__Trecho do documento__
========
A edição de ontem do jornal italiano La Repubblica trouxe uma entrevista com Edward St. Aubyn, o autor dos romances da saga Patrick Melrose. Ele contou que já viu três episódios da minissérie e foi generoso ao elogiar a adaptação e o trabalho do Benedict como Patrick. Confiram abaixo a tradução:
A TV me libertou do peso de Melrose
O personagem autobiográfico criado por Edward St Aubyn virou protagonista de uma série de TV. E ele brinca: “Não carregarei o fardo sozinho”. Mas o quê de tão insuportável há no pobre Patrick?
Entrevista por Caterina Bonvicini
A saga dos Melrose de Edward St Aubyn virou uma série de TV pelo Sky Atlantic, que a exibirá em maio na Inglaterra. É uma série narrativa de cinco romances, uma obra de extraordinária beleza, ambientada no mundo da aristocracia inglesa dos dias de hoje que tem como protagonista Patrick Melrose, alter ego do escritor. Abusado pelo pai quando criança, criado por uma mãe frágil e indiferente, Patrick não consegue evitar o caminho da autodestruição, primeiro através das drogas e depois com o álcool e os opioides, acumulando fracasso em cima de fracasso, casamento incluso. Um personagem trágico pelo qual é impossível não se apaixonar, também pelo seu humor sutil, terrificante e inteligente. Neri Pozza está publicando todas as obras de St Aubyn e na próxima semana chegará às livrarias A Clue to the Exit, um romance de 2000, que tem como protagonista Charlie Fairburn, roteirista de sucesso a quem restam apenas seis meses de vida. Entre o humor ferrenho e reflexões seríssimas, Charlie, assim como Patrick, luta “por aquele instante de liberdade que se esconde no coração das coisas”.
Você já viu a série “Melrose”?
========
__Dados de origem__
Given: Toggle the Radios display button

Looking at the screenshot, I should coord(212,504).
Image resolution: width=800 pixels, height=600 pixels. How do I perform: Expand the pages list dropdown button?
========
__Instruções das tarefas__
A. Segundo o texto sobre a saga Melrose, qual canal exibirá a série de TV e quando?
B. Com base no texto sobre a saga Melrose, explique por que é impossível não se apaixonar por Patrick.
C. Liste os meios de autodestruição de Patrick mencionados no texto sobre a saga Melrose.

__Respostas das tarefas__
A. O Sky Atlantic, que a exibirá em maio na Inglaterra.

B. Patrick é um personagem trágico, e o texto diz que é impossível não se apaixonar por ele também por causa de seu humor sutil, terrificante e inteligente.

C. As drogas, o álcool e os opioides.